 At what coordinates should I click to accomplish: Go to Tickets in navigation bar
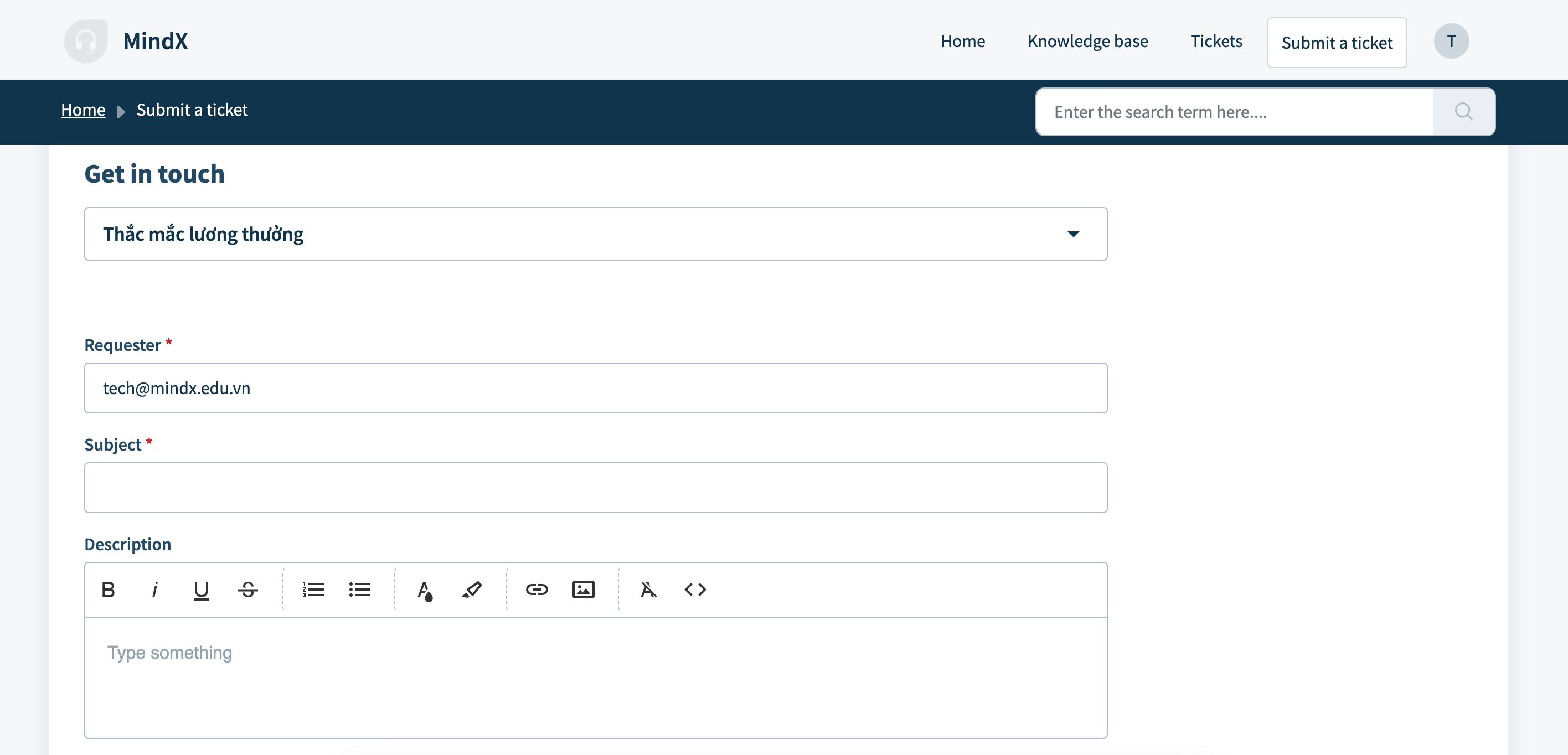point(1216,42)
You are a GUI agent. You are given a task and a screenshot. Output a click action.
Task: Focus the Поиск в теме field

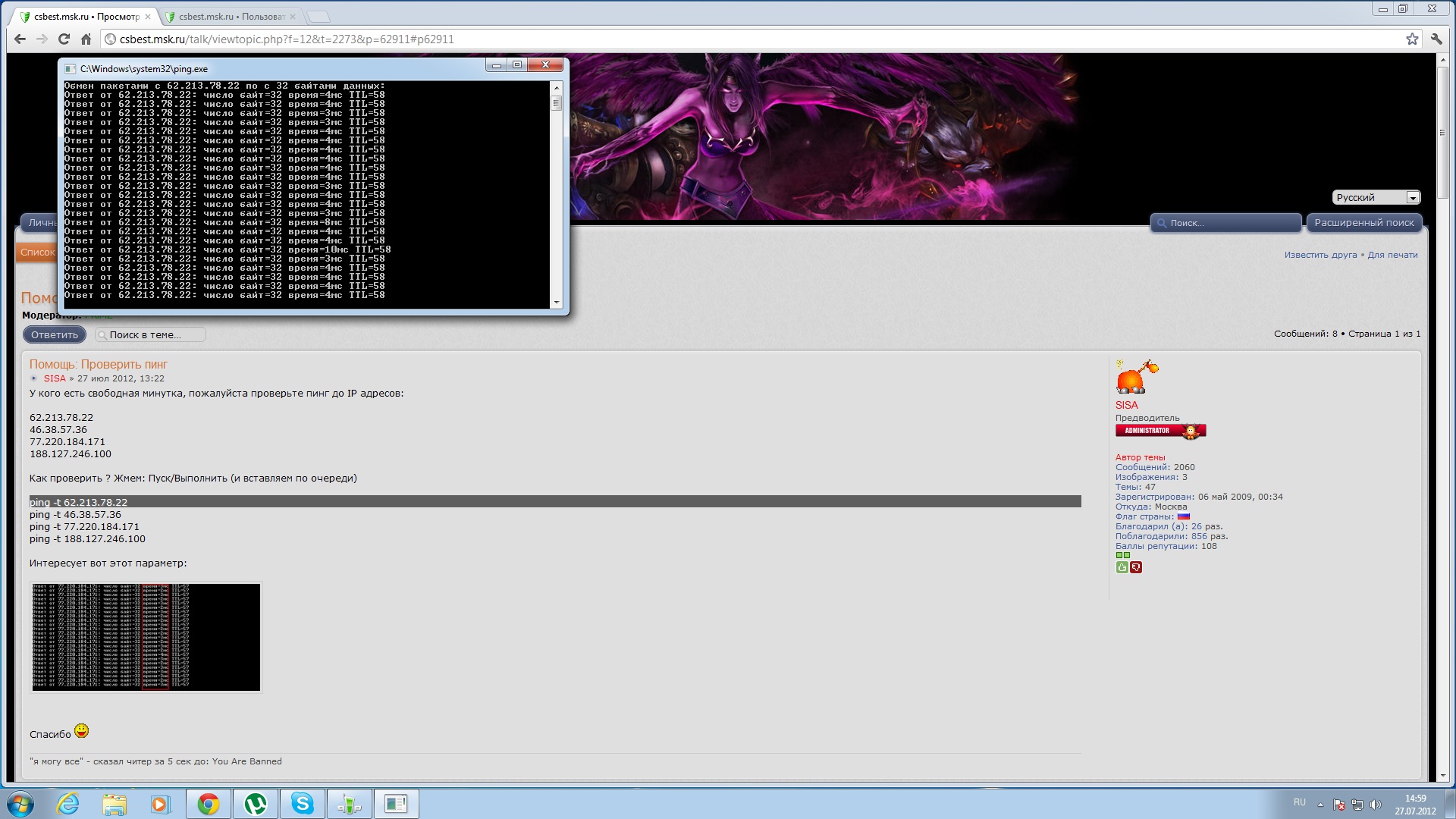point(152,334)
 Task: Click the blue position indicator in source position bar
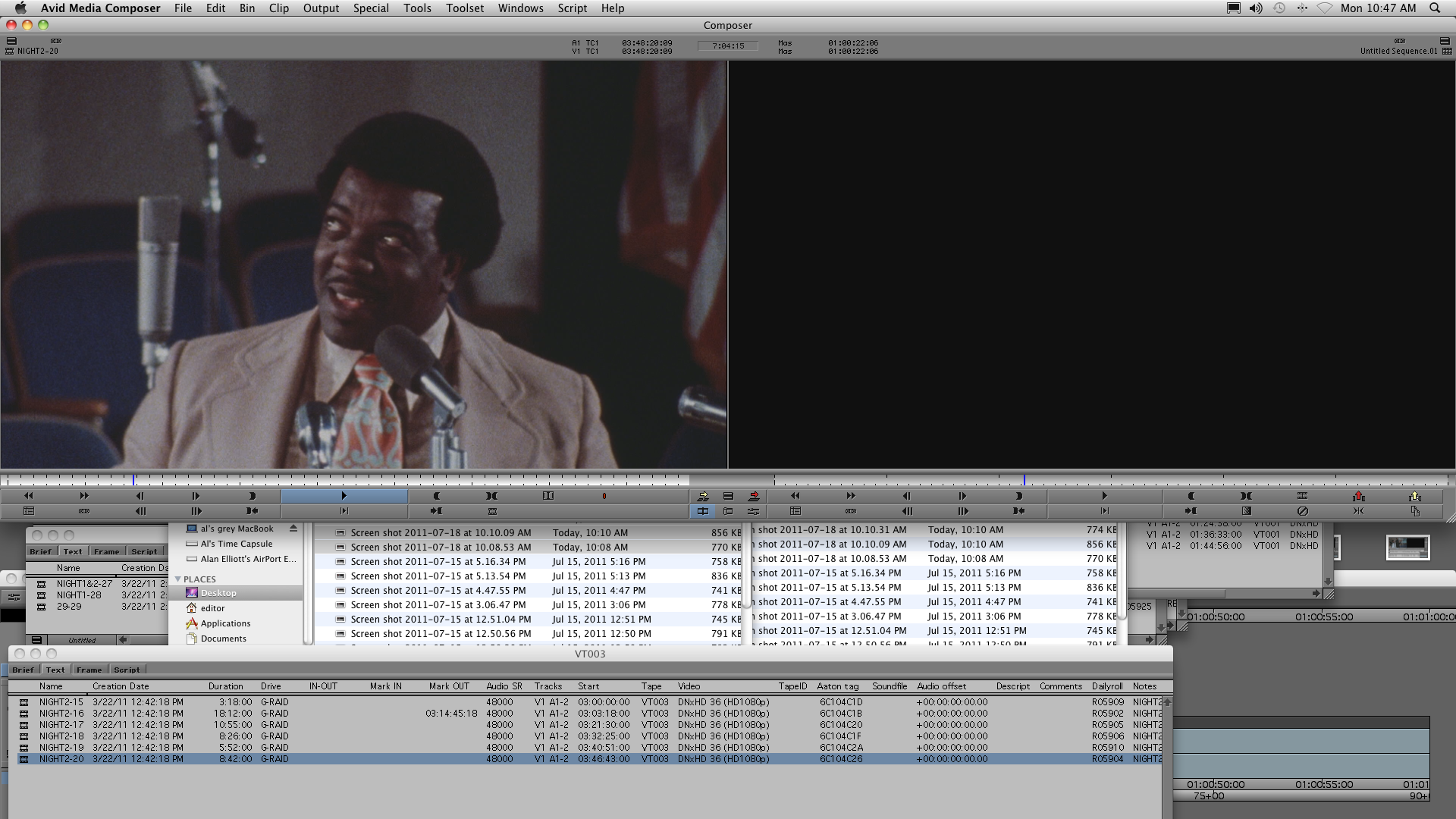point(134,480)
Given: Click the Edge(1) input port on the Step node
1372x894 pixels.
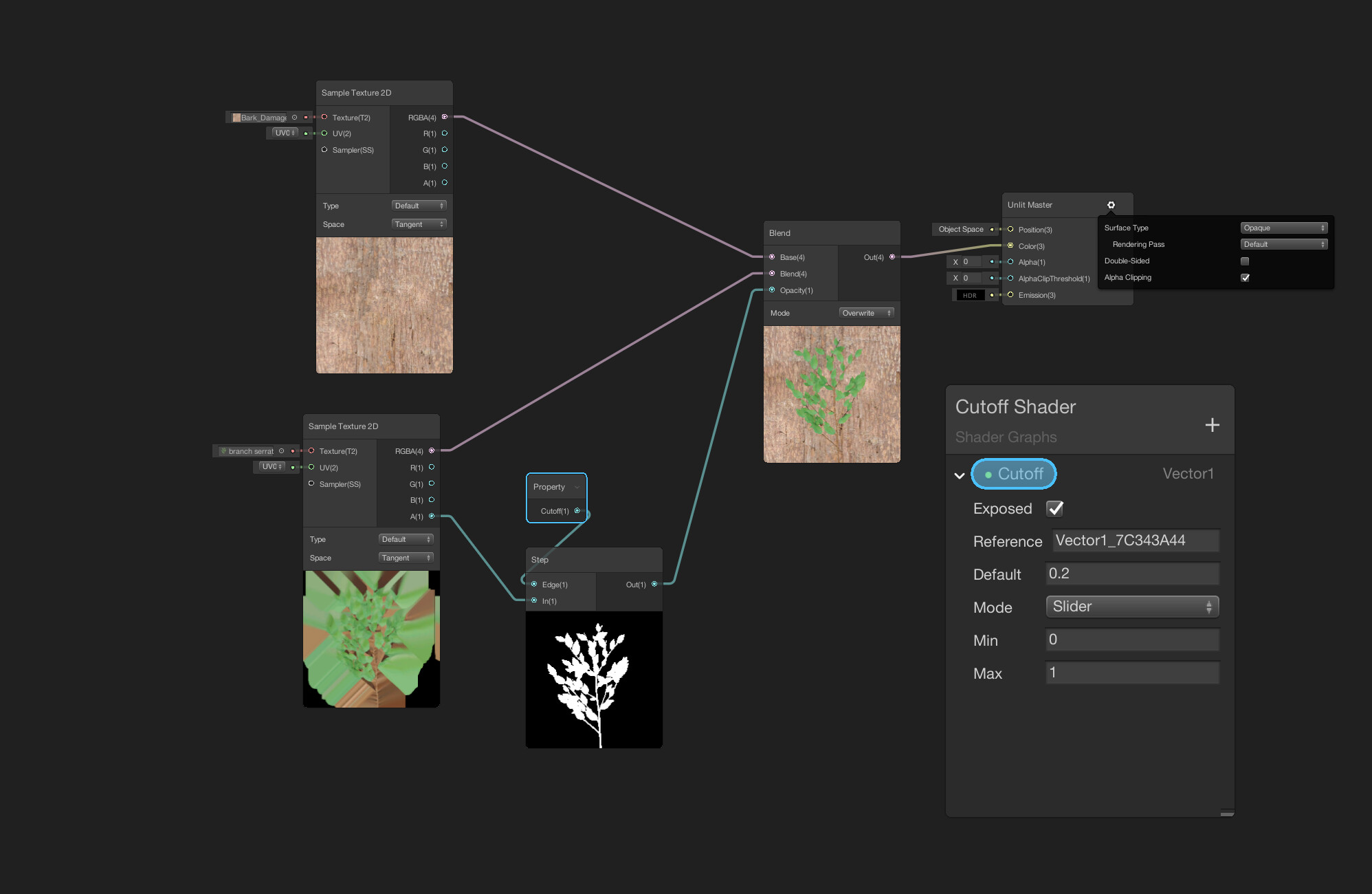Looking at the screenshot, I should tap(534, 583).
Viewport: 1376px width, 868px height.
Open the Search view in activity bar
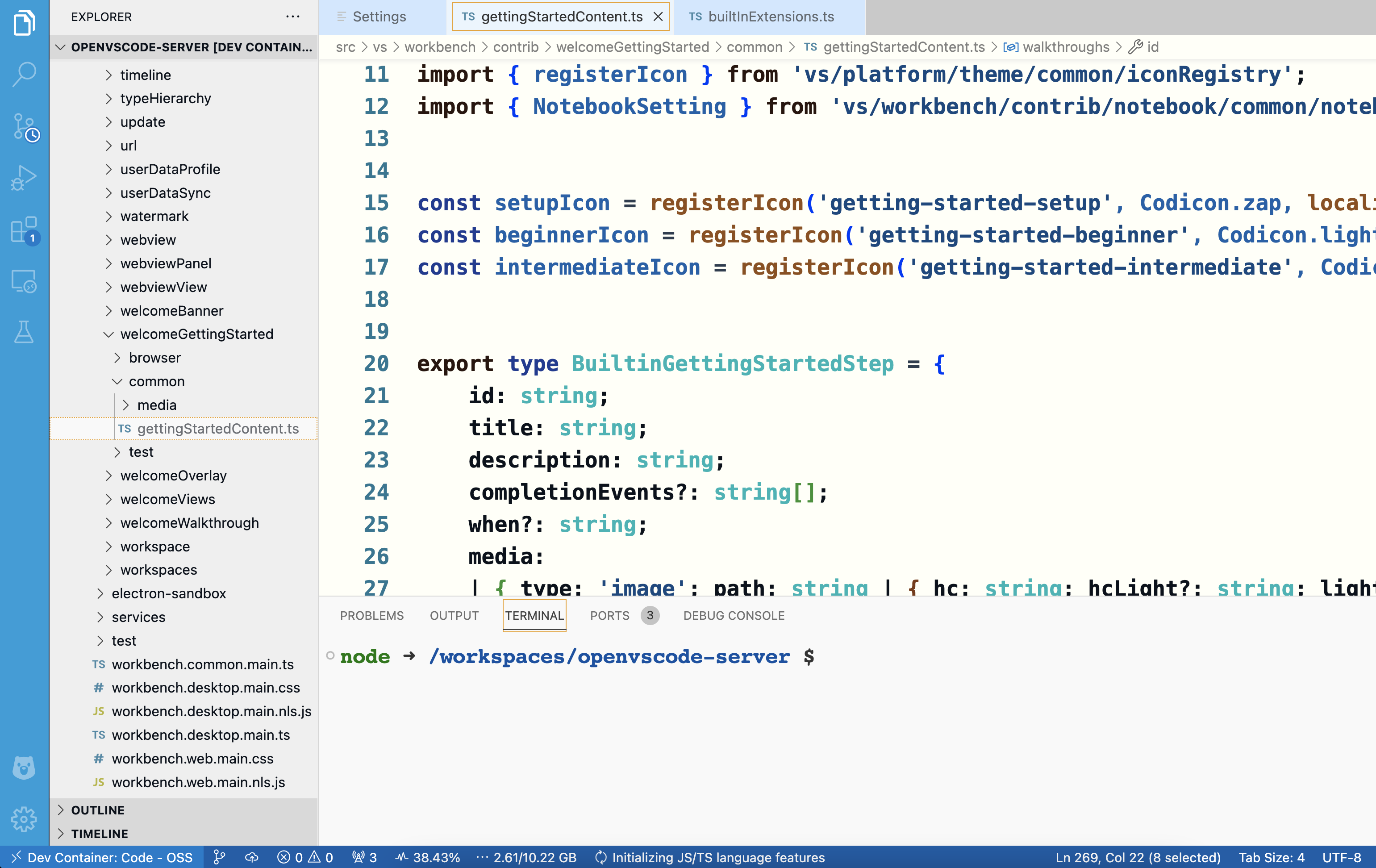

- [Exercise]: Transcribe exactly the portion of the material above that runs from the line containing "Given: Click the" through its last line, omitting all pictures.

- [Solution to this task]:
Given: Click the Edge(1) input port on the Step node
1372x894 pixels.
Looking at the screenshot, I should tap(534, 583).
Viewport: 1376px width, 868px height.
Open the Search view in activity bar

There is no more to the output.